Integration with kOps

The node authorization service is run on the master as a daemonset, by default dns is node-authorizer-internal.dns_zone:10443 and added via same mechanism at the internal kube-apiserver i.e. annotations on the kube-apiserver pods which is picked up the dns-controller and added to the dns zone.

When the node authorization service is enabled a systemd (node-authorizer.service) unit is added on the worker nodes. This runs the node-authorizer in client mode and connects to the authorization service requesting a bootstrap token.

Authorizers

The node authorizer currently supports two authorizers; aws and alwaysallow. The latter is self-explanatory, as for the aws authorizer, in order for a request to be authorized the following checks are performed.

  • the worker node retrieves the pkcs7 signed instance document from the metadata service; this is unique for each instance and available only to them.
  • the client connects using a client certificate which is first checked and passes the instance document to the authorization service.
  • the signed instance document is validated against the public certificates from AWS.
  • we check the node exists and is running.
  • we check the node is running in our region.
  • we check the node is running in our vpc.
  • we check the node is tagged with the correct kubernetes tag.
  • we check the ip address of the client requesting the document is the same the instance document.
  • we check that the node has not already registered.

Assuming all the conditions are met a secret token is generated and returned to the client to continue the providing of the worker node.

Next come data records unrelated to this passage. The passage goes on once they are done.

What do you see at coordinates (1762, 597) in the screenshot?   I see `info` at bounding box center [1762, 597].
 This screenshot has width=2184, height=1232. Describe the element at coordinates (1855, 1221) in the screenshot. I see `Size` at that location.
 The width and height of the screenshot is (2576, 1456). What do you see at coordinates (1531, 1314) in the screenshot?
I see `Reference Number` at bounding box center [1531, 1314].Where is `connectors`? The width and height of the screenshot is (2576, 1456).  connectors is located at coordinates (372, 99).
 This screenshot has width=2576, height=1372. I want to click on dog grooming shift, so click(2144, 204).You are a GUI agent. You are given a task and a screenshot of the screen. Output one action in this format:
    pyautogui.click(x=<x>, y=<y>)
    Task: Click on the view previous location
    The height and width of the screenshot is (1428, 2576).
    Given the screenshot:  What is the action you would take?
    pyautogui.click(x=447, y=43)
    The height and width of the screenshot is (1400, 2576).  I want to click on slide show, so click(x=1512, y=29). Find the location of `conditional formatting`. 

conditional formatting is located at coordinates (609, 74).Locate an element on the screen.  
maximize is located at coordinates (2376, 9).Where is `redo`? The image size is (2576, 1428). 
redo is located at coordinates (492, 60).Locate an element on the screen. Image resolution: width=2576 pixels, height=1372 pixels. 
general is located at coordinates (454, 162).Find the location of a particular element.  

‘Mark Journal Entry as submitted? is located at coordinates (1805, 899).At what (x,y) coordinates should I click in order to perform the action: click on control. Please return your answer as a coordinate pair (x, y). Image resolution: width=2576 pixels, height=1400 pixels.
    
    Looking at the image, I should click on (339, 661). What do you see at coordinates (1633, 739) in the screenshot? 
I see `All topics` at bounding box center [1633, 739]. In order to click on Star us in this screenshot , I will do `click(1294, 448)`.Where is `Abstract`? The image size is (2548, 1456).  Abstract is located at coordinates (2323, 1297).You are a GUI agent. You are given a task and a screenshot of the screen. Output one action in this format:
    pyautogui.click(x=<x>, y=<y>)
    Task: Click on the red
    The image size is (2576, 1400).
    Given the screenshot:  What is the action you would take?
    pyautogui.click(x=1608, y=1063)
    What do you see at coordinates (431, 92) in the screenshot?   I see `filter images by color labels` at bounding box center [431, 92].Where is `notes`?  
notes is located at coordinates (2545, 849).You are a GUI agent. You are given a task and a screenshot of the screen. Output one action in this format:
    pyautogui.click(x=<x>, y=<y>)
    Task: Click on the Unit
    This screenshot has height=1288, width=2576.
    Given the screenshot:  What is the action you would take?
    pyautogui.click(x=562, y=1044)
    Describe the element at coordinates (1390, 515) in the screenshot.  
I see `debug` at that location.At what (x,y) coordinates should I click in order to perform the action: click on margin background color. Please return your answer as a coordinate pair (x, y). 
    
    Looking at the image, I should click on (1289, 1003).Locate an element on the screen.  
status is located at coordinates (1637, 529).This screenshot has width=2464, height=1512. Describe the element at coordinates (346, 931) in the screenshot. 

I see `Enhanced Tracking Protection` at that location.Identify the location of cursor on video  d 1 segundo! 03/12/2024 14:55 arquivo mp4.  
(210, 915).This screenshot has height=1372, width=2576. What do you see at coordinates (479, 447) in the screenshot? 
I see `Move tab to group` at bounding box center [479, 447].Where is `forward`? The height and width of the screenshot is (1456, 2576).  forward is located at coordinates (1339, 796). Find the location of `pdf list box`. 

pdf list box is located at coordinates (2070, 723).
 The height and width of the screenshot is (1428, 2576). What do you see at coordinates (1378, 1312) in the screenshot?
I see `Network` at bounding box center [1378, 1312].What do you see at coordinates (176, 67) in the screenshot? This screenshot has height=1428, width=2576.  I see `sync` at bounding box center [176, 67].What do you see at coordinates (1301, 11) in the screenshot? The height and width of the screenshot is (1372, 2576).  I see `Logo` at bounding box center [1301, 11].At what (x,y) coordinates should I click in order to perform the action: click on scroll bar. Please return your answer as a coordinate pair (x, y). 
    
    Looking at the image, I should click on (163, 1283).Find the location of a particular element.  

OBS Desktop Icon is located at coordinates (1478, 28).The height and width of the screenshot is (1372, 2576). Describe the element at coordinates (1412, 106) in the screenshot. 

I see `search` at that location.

Enabling the Node Authorization Service

Enabling the node authorization service is as follows; firstly you must enable the feature flag as node authorization is still experimental; export KOPS_FEATURE_FLAGS=EnableNodeAuthorization

  1. # in the cluster spec
  2. nodeAuthorization:
  3. # enable the service under the node authorization section, please review the settings in the components.go
  4. nodeAuthorizer: {}

Note, by default this will also switch on the Node authorization and RBAC mode. We would also suggest turning on the NodeRestriction admission controller.